Rewrite the entries from the line with "I will pos(491,34)." up to and including the line with "I will coord(720,504).", replacing every occurrence of "accomplish" with "achieve" and leaving everything else unchanged.

*Provided data:*

########

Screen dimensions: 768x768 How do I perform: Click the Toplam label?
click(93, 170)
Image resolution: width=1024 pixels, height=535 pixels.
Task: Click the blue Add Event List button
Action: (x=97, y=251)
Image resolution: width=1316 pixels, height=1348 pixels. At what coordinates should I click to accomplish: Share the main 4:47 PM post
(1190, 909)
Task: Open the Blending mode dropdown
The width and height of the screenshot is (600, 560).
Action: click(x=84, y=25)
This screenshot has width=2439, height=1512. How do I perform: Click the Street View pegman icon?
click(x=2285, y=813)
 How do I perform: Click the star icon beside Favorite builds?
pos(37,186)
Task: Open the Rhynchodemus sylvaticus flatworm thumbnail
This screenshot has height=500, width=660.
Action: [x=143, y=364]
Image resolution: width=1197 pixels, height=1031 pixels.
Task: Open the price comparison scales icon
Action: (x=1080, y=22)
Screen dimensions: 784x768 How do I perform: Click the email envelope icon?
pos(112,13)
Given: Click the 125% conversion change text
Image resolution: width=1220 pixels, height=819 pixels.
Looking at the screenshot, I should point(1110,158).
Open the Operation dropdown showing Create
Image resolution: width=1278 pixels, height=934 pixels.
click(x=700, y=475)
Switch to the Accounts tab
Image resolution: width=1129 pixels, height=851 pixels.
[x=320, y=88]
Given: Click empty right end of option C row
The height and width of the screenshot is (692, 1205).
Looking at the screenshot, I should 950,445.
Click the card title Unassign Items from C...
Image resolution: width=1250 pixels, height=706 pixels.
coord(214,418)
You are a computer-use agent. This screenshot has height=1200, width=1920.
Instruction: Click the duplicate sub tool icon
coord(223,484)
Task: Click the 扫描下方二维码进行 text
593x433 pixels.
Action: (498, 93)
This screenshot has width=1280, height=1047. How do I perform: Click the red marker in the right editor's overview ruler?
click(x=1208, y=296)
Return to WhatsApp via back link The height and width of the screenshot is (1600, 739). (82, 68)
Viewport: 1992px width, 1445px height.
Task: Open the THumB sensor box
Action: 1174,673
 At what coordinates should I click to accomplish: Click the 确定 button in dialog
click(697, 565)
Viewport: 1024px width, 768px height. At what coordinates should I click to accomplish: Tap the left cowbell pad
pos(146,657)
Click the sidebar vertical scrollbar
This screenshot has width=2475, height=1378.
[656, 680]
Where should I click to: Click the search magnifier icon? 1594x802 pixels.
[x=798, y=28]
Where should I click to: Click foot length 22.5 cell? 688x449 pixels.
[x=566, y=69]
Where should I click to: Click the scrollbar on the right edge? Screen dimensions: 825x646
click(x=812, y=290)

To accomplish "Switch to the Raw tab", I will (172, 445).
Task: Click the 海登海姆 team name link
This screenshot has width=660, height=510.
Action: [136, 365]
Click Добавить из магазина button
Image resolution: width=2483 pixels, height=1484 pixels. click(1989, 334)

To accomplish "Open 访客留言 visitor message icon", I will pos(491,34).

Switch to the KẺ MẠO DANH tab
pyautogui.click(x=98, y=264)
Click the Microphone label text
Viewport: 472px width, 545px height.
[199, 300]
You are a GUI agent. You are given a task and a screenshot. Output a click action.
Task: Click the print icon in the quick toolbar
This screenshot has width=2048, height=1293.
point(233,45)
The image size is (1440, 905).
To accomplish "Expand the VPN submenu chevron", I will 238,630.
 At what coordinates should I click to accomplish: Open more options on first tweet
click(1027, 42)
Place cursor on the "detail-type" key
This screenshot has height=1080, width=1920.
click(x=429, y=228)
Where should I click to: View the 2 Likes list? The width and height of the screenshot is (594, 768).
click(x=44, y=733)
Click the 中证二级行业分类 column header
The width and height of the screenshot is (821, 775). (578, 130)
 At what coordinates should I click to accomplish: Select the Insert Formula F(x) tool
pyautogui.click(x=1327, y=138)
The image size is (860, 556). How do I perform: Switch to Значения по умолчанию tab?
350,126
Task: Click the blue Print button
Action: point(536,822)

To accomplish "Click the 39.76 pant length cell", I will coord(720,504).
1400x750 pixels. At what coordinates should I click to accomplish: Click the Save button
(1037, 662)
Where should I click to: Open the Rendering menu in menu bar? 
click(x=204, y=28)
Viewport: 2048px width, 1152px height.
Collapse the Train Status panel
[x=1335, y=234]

########

*Solved problem:*
To achieve "Open 访客留言 visitor message icon", I will pos(491,34).

Switch to the KẺ MẠO DANH tab
pyautogui.click(x=98, y=264)
Click the Microphone label text
Viewport: 472px width, 545px height.
[199, 300]
You are a GUI agent. You are given a task and a screenshot. Output a click action.
Task: Click the print icon in the quick toolbar
This screenshot has width=2048, height=1293.
point(233,45)
The image size is (1440, 905).
To achieve "Expand the VPN submenu chevron", I will 238,630.
 At what coordinates should I click to achieve: Open more options on first tweet
click(1027, 42)
Place cursor on the "detail-type" key
This screenshot has height=1080, width=1920.
click(x=429, y=228)
Where should I click to: View the 2 Likes list? The width and height of the screenshot is (594, 768).
click(x=44, y=733)
Click the 中证二级行业分类 column header
The width and height of the screenshot is (821, 775). (578, 130)
 At what coordinates should I click to achieve: Select the Insert Formula F(x) tool
pyautogui.click(x=1327, y=138)
The image size is (860, 556). How do I perform: Switch to Значения по умолчанию tab?
350,126
Task: Click the blue Print button
Action: point(536,822)

To achieve "Click the 39.76 pant length cell", I will coord(720,504).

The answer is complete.